North Dakota’s Democrat Senator Heidi Heitkamp apologized, Tuesday, for using the names of a group of sex assault victims in a campaign ad without bothering to ask the victims if she could use their names.
“I deeply regret this mistake and we are in the process of issuing a retraction, personally apologizing to each of the people impacted by this and taking the necessary steps to ensure this never happens again,” Heitkamp said in a statement, according to The Associated Press.
“This was incompetent. It was wrong. It should have never happened,” Heitkamp told Rob Port, a conservative blogger and frequent Heitkamp critic on his radio talk show Tuesday. “It was a very flagrant error of the campaign and I own it.”
The flap over the newspaper ad comes at a sensitive time for Heitkamp, who has been trying to explain to voters why she opposed confirming Supreme Court Justice Brett Kavanaugh. The vote has emboldened Republican challenger Kevin Cramer in his effort to label the incumbent as too liberal for the conservative state.
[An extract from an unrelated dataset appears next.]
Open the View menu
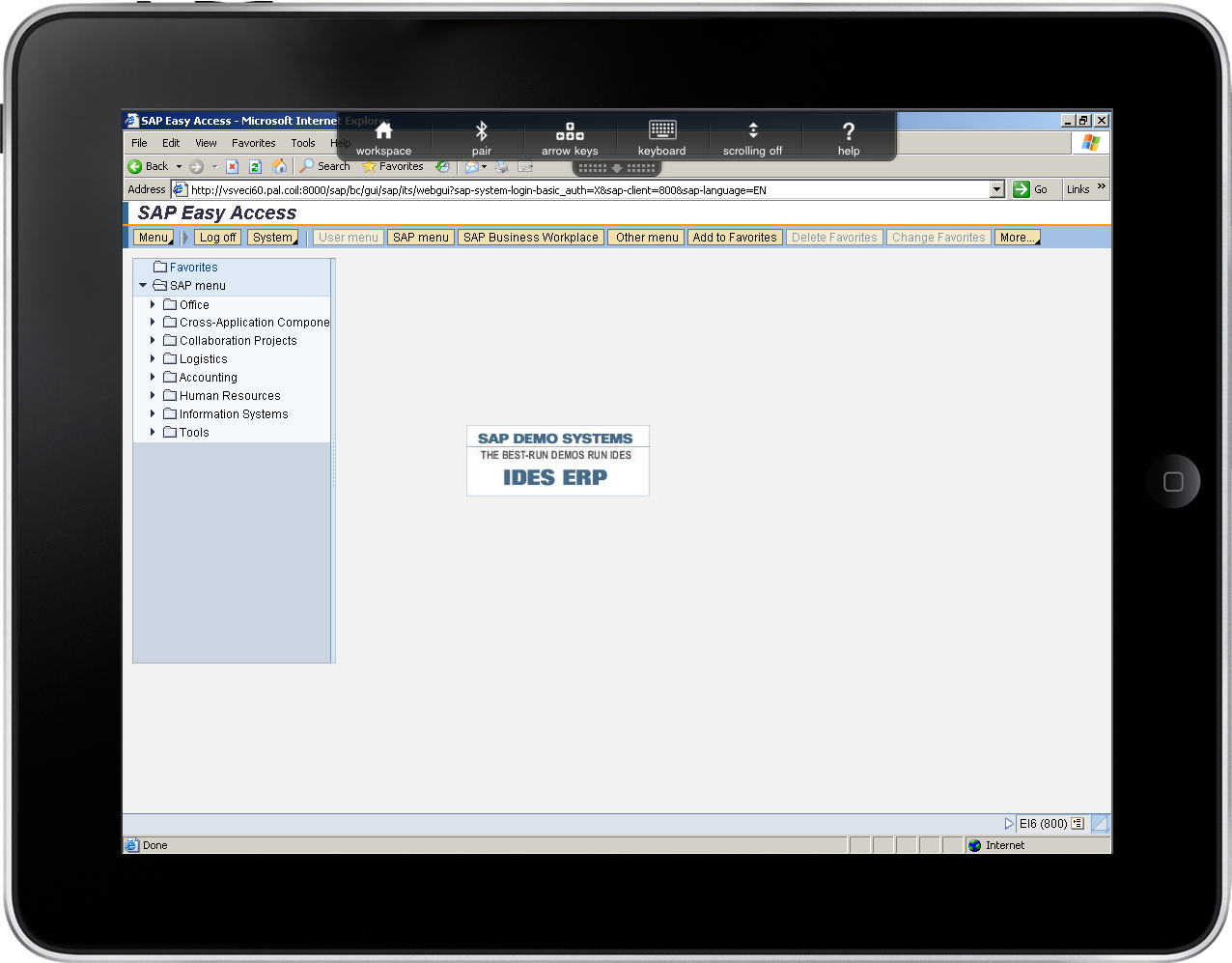 [x=206, y=143]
Heitkamp, who was clearly emotional on the talk show, apologized several times for the ad, which she said she hadn’t seen before publication. She said she was reaching out to those affected by it but would understand if they didn’t want to talk to her.
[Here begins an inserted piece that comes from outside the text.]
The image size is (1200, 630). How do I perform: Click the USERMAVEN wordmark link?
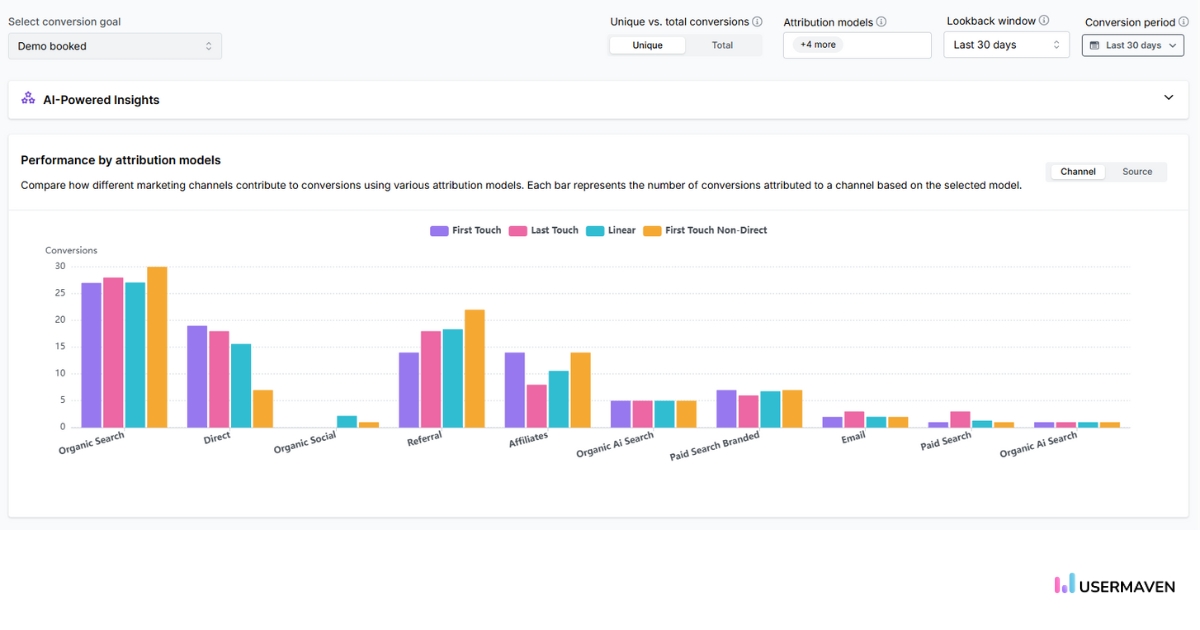[x=1128, y=584]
The ads ran in several newspapers in the state as an open letter to Heitkamp’s Republican opponent, Kevin Cramer.
The Senator said that she would look into the chain of events that led to her staffers issuing the campaign ad and noted that some of the names of those used without their permission may have come through Facebook contacts with the campaign.
Several women listed in ad criticized Heitkamp on social media for listing their names.
Lexi Zhorela told The Associated Press that she learned of the ad Monday night
“I’m furious,” the 24-year-old hairdresser and single mother from Bismarck said. “I know I’m not the only woman hurt by this.”
Zhorela said she was listed in the ad because she had been tagged by a friend in a Facebook post who knew she had been the victim of sexual assault.
“I have only shared my story with a couple of people in confidence,” she said. “I didn’t want it blasted for the world to see.”
Zhorela said she had intended to vote for Heitkamp in November but will “definitely not now.”
For his part, Cramer was quick to insist that Heitkamp had victimized the women all over again by outing them publicly as victims of abuse without their consent.
Heitkamp is locked in a very tough re-election campaign and has been trailing her GOP challenger for months, now. A recent Fox News poll found Cramer up 9 percentage points with Heitkamp stuck at 41 percent. Traditionally, if a sitting politician gets under 52 percent in pre-election polling they are assumed to be in major trouble.